Hak Teâlâ’nın Kur’ân-ı Mecîd’de, âriflerin hallerini şerh buyurduğu şu “Ve lâ tutı’ külle hallâfin mehîn” (Kalem, 68/10) yâni “Hak ve bâtılda çok yemin eden ölçüsüz kimselere itâat etme” âyet-i kerîmesinden bu hâfızların nasıl koku almadıklarına hayret ederim. “Falan kimse böyledir, diye her ne söylerse dinleme” dediği için “Hemmâzin meşşâin bi nemîm / Mennâin lil hayri mu’tedin esîm” (Kalem, 68/11-12) yâni “O ölçüsüz kimse halkı ayıplamak ve bozmak amacıyla halkın sözlerini birbirine aktarıcı ve gammâz ve insanları hayırdan men’ edicidir” âyet-i kerîmesi gereğince kendisi gammâzın en a’lâsıdır. Ancak Kur’ân acâib bir sihir yapıcı ve kıskançtır. Sihri öyle bağlar ki, karşı tarafın kulağına anladığı gibi açık olarak okur. Oysa onun hiç haberi olmaz. Kendini yine sür’atle çeker.
“Hatemallâhu” (Bakara, 2/7) yâni “Allah mühür basmış” âyet-i kerimesinde işâret buyrulan mührünün acâîb bir letâfeti vardır.

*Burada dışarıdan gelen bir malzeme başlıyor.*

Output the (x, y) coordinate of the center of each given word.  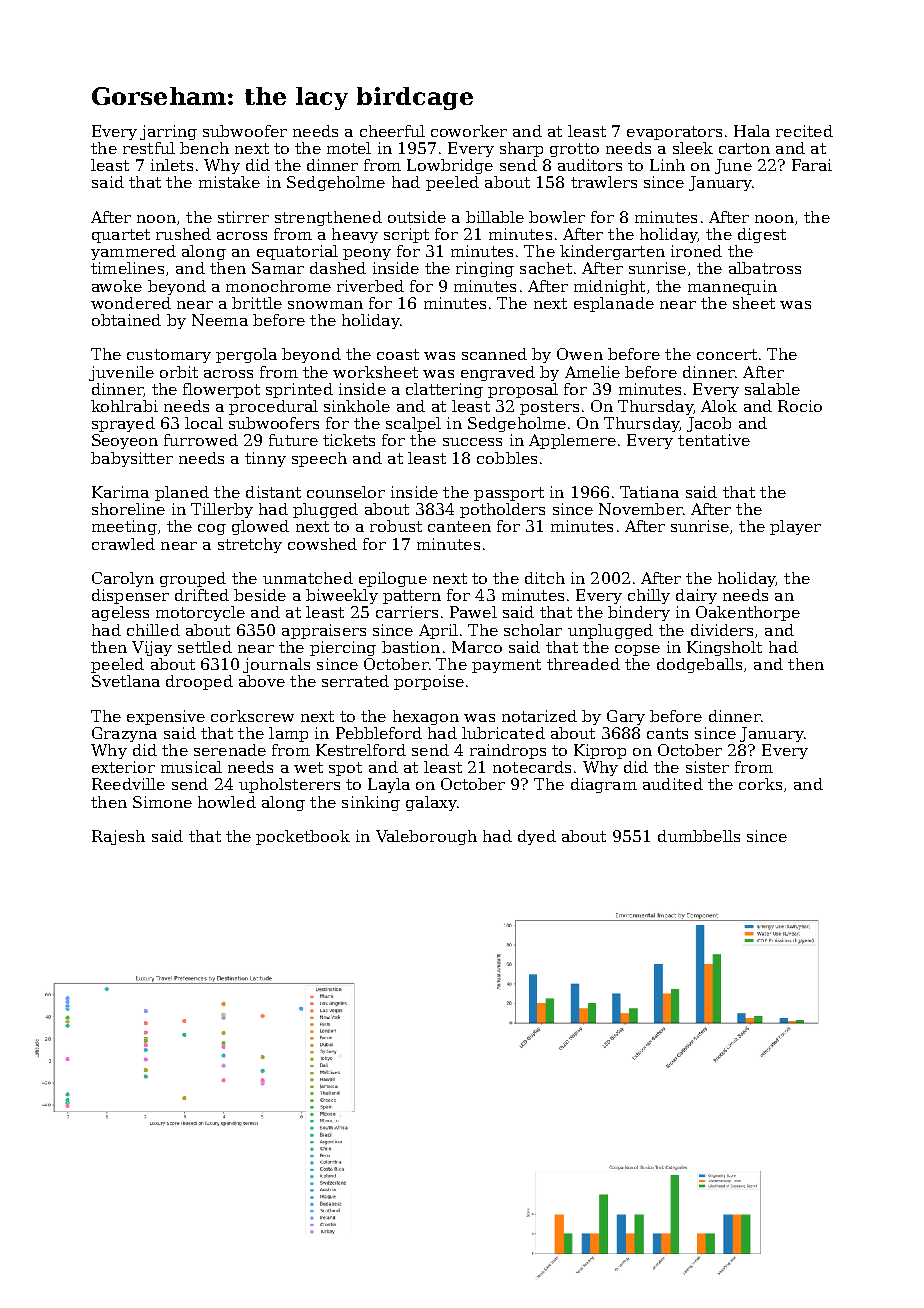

Kur’ân’ı işitirler, anlamazlar; bahsederler, Allah latîfdir, kahrı latîfdir, mührü latîfdir. Fakat mührü bizim bildiğimiz gibi değil; onun açılması anlatıma sığmaz. Ben eğer parçalarımdan dağılırsam, O’nun sonsuz lütfunun ve lezzetliğinin mühür açıcılığı ve benzersizliği ve feth ediciliği gerçekleşecektir. Sakın hastalığı ve ölümü, benim hakkımda çirkin görmeyiniz; çünkü o perde içindir. Benim çok latîf ve benzersiz bir kâtilim olacaktır. O çekilen bıçak veyâ kılıç, yâr olmayanların bakışlarını def’ etmek içindir; tâ ki yabancı uğursuz bakışlar o kâtilin arkadaşını idrâk etmesinler.